Still, her mood lifted as she hit the predictably snared traffic on Broadway. Twenty-four hours a day, seven days a week, there was a party going on. The people glides were jammed with pedestrians, most of whom were drunk, stoned, or both. Glide-cart operators shivered in the cold while their grills smoked. If a vender had a spot on this street, he held it in a tight, ready fist.
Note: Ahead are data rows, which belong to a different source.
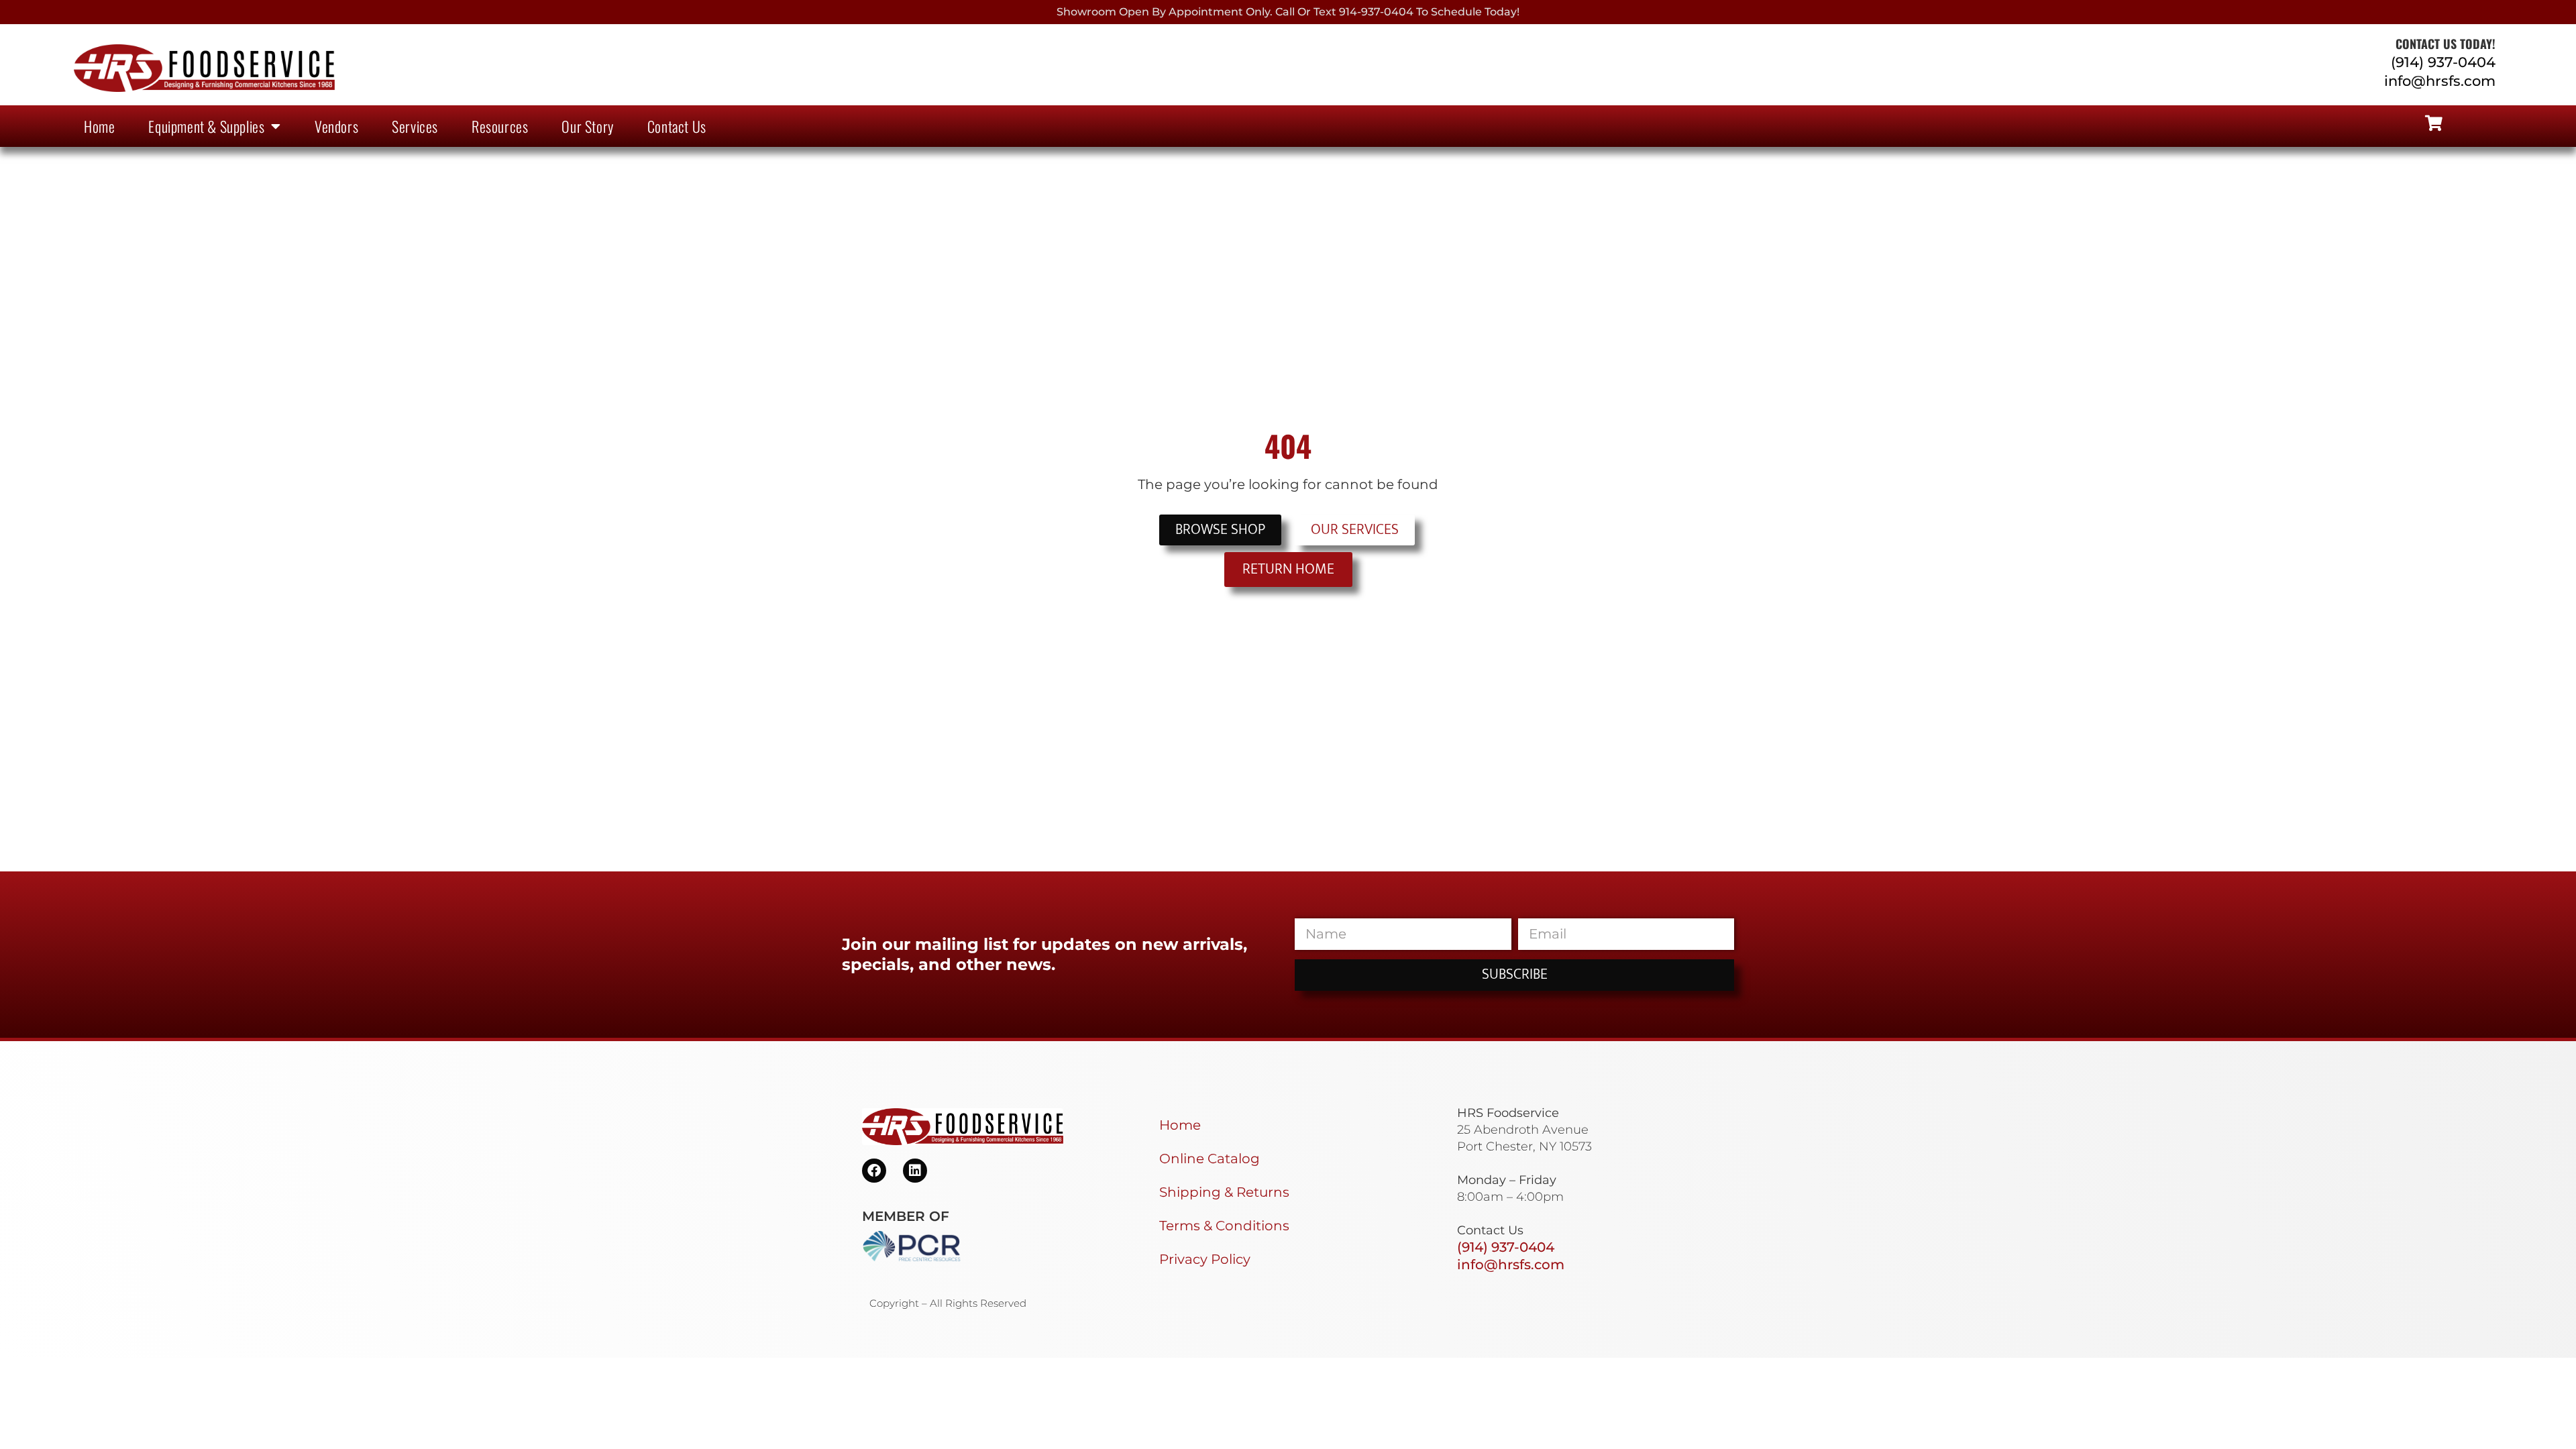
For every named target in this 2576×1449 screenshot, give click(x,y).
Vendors (336, 126)
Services (415, 126)
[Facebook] (874, 1171)
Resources (500, 126)
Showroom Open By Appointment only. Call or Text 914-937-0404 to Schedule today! (1288, 11)
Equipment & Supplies (206, 126)
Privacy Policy (1204, 1259)
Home (99, 126)
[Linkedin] (915, 1171)
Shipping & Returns (1224, 1192)
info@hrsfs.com (2440, 80)
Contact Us (676, 126)
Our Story (587, 126)
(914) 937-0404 (2443, 62)
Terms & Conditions (1224, 1226)
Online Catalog (1209, 1158)
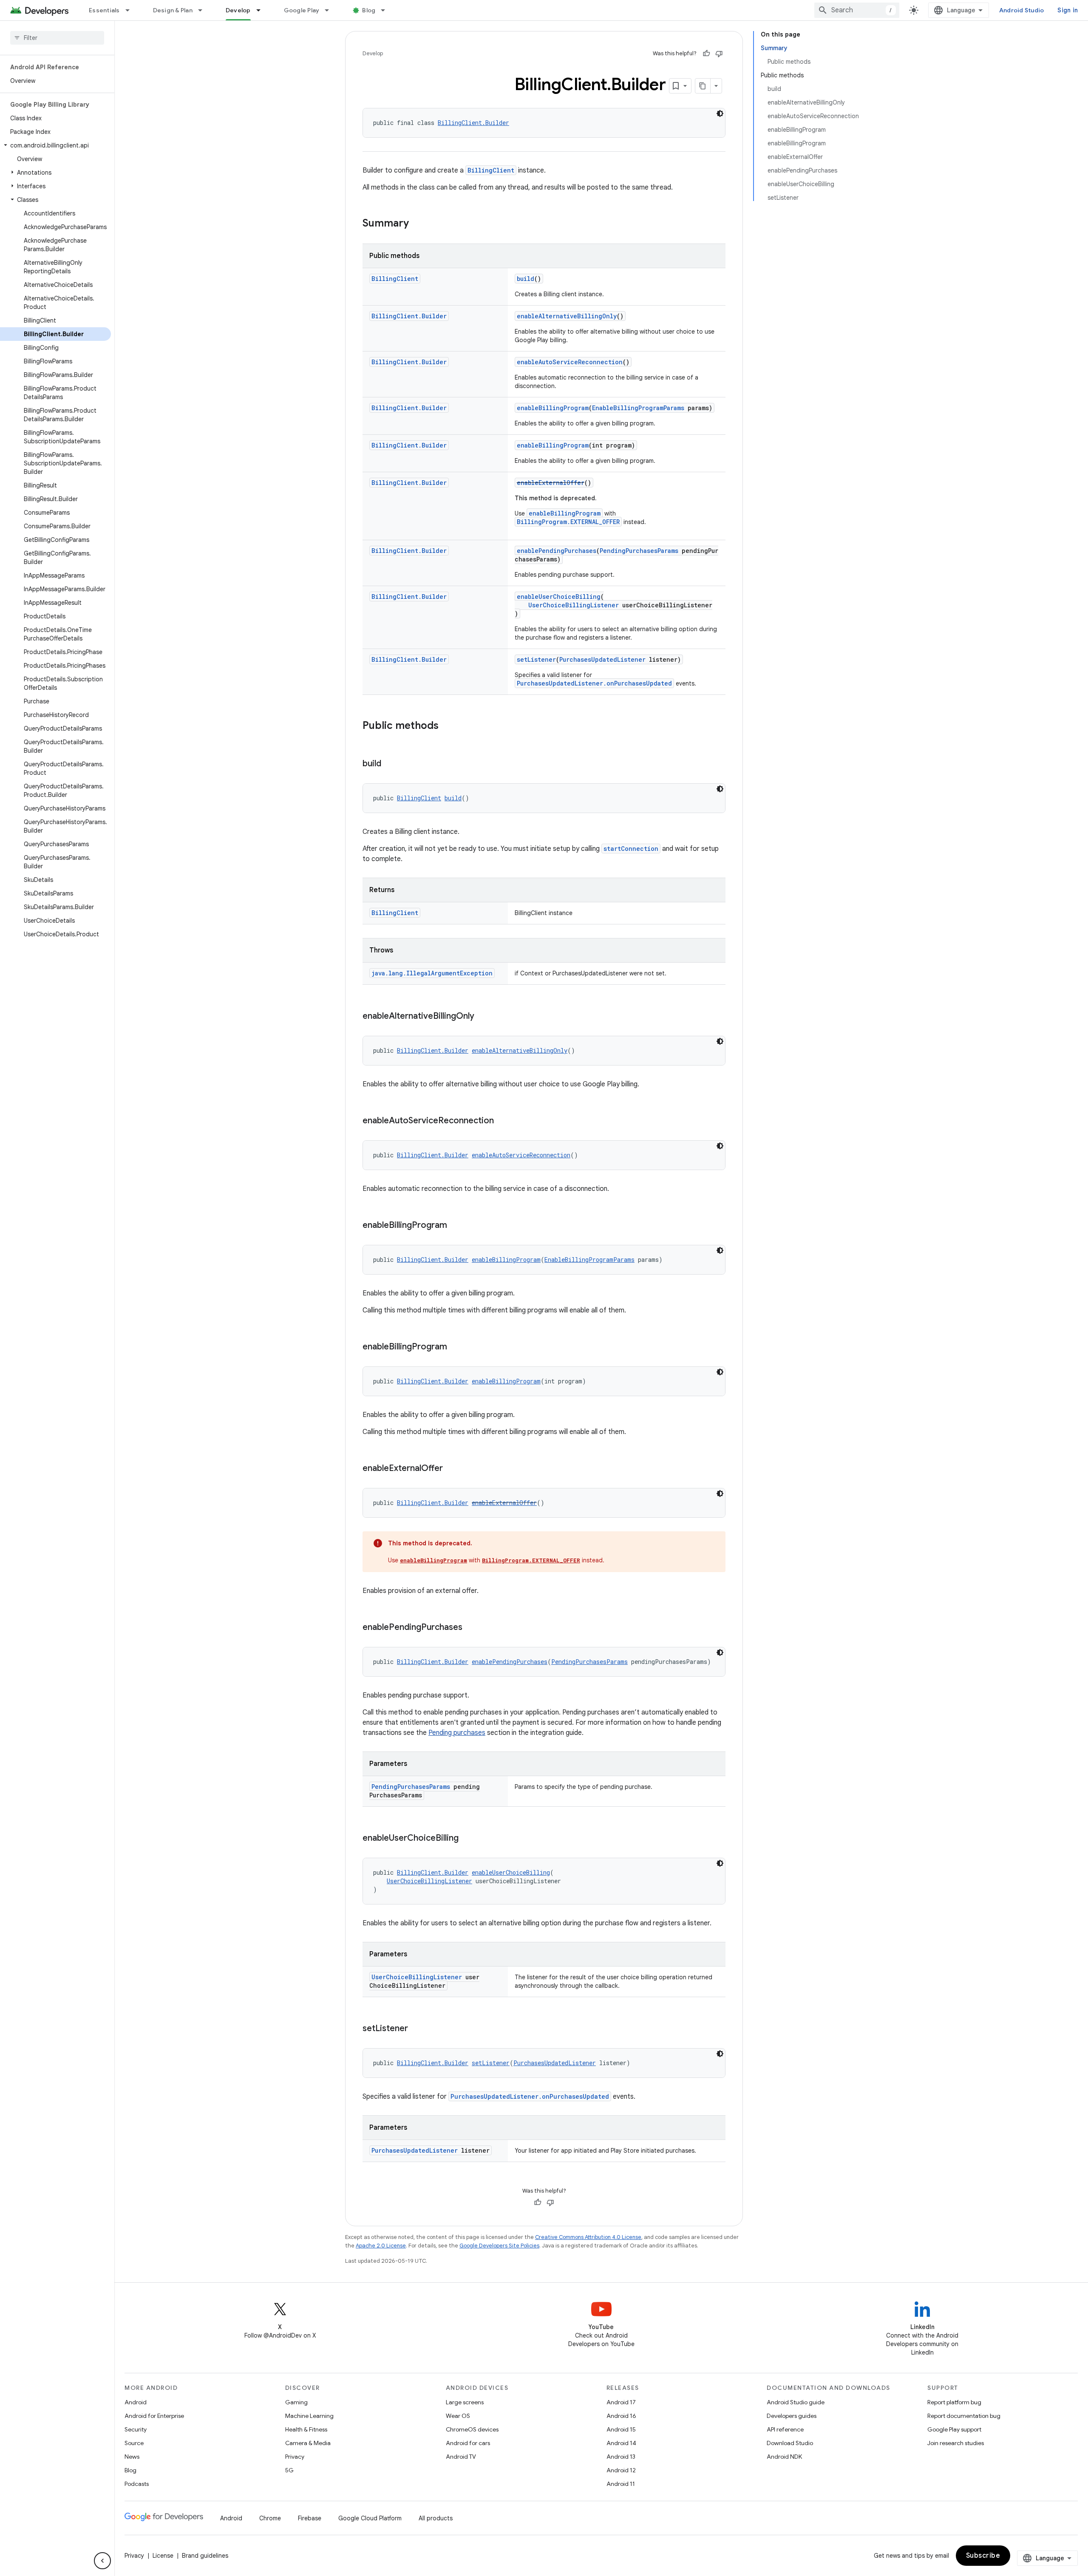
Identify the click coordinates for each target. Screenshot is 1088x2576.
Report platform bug (954, 2402)
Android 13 (620, 2456)
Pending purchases (456, 1733)
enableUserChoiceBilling (559, 596)
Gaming (296, 2402)
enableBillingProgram (553, 408)
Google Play (302, 10)
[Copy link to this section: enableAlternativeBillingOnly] (482, 1017)
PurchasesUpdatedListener (602, 659)
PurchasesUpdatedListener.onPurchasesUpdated (594, 683)
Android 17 (621, 2402)
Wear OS (458, 2416)
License (163, 2555)
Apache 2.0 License (381, 2245)
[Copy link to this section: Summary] (417, 224)
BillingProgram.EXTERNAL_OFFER (568, 522)
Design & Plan (173, 10)
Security (136, 2429)
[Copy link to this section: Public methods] (447, 726)
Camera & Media (308, 2443)
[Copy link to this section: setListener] (416, 2029)
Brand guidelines (205, 2555)
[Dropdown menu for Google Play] (330, 10)
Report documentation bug (963, 2416)
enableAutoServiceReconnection (570, 362)
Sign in (1067, 10)
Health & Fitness (306, 2429)
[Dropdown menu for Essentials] (131, 10)
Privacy (294, 2456)
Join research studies (955, 2443)
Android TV (461, 2456)
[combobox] (856, 10)
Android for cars (468, 2443)
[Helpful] (706, 53)
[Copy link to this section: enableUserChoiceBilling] (467, 1839)
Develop (238, 10)
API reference (785, 2429)
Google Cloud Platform (370, 2518)
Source (134, 2443)
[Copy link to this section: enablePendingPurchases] (470, 1628)
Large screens (465, 2402)
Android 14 (621, 2443)
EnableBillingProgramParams (638, 408)
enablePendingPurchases (556, 551)
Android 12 (621, 2470)
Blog (368, 10)
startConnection (631, 848)
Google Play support (954, 2429)
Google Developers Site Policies (499, 2245)
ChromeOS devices (472, 2429)
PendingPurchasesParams (639, 551)
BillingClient (491, 170)
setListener (536, 659)
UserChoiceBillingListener (573, 605)
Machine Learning (309, 2416)
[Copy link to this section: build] (389, 764)
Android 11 (620, 2484)
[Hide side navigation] (102, 2560)
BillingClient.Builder (473, 123)
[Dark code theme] (720, 113)
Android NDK (784, 2456)
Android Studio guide (795, 2402)
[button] (55, 145)
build (525, 279)
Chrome (270, 2518)
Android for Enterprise (154, 2416)
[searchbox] (57, 38)
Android (136, 2402)
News (132, 2456)
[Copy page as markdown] (703, 86)
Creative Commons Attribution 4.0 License (588, 2237)
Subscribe (983, 2555)
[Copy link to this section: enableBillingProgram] (455, 1226)
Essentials (104, 10)
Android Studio (1021, 10)
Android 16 (621, 2416)
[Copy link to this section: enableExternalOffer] (451, 1469)
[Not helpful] (719, 53)
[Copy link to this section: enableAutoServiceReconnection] (502, 1121)
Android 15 (621, 2429)
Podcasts (137, 2484)
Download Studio (790, 2443)
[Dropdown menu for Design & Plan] (204, 10)
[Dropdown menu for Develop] (262, 10)
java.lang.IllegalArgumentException (432, 973)
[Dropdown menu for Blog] (386, 10)
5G (289, 2470)
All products (436, 2518)
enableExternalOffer (550, 483)
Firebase (309, 2518)
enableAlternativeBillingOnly (567, 316)
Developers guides (791, 2416)
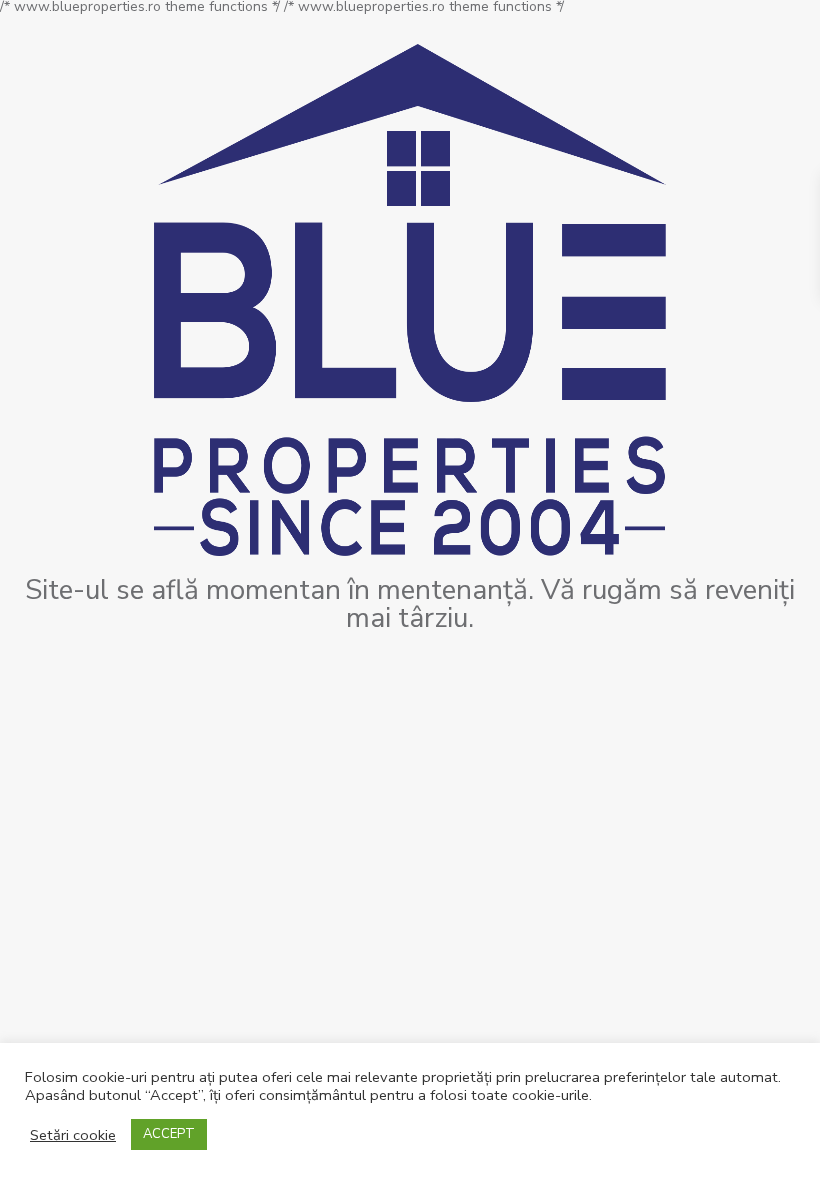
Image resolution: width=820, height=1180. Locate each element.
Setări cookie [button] (73, 1135)
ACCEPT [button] (169, 1134)
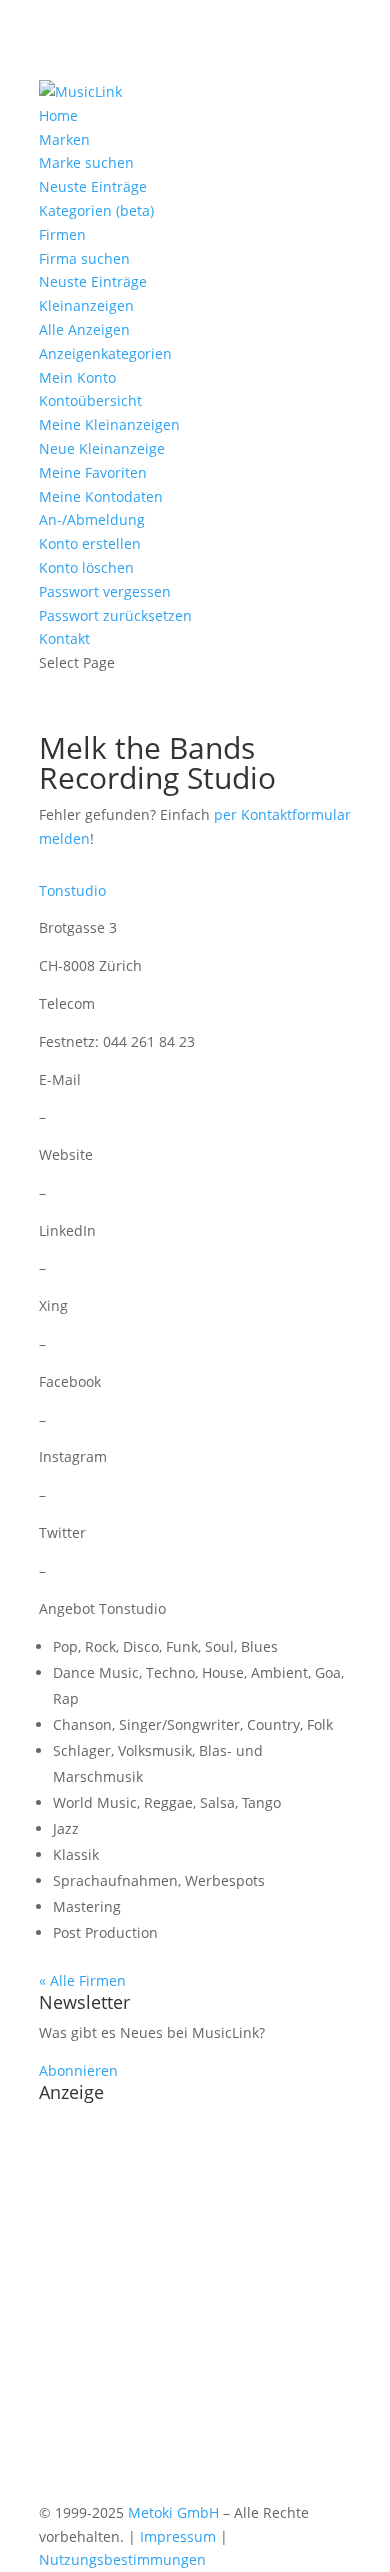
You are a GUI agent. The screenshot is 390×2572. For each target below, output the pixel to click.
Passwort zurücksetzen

She cracked her window a sliver, caught the scent of roasting chestnuts, soy dogs, smoke, and humanity. Someone was singing out in a strident monotone about the end of the world. A cabbie blasted his horn well over noise pollution laws as pedestrians flowed into the street on his light. Overhead the early airbuses farted cheerfully, and the first advertising blimps began to hawk the city's wares.

She watched a fistfight break out between two women. Street LCs, Eve mused. Licensed companions had to guard their turf here as fiercely as the vendors of food and drink. She considered getting out and breaking it up, but the little blonde decked the big redhead, then darted off into the crowd like a rabbit.

Good thinking, Eve thought approvingly, as the redhead was already on her feet, shaking her head clear and shouting inventive obscenities.

This, Eve thought with affection, was her New York.

With some regret, she bumped over to the relative quiet of Seventh, then headed downtown. She needed to get back into action, she thought. The weeks of disability had made her feel edgy and useless. Weak. She'd ditched the recommended last week off, had insisted on taking the required physical.

And, she knew, had passed it by the skin of her teeth.

But she'd passed, and was back on the job. Now if she could just convince her commander to get her off desk duty, she'd be a happy woman.

When her radio sounded, she tuned in with half an ear. She wasn't even on call for another three hours.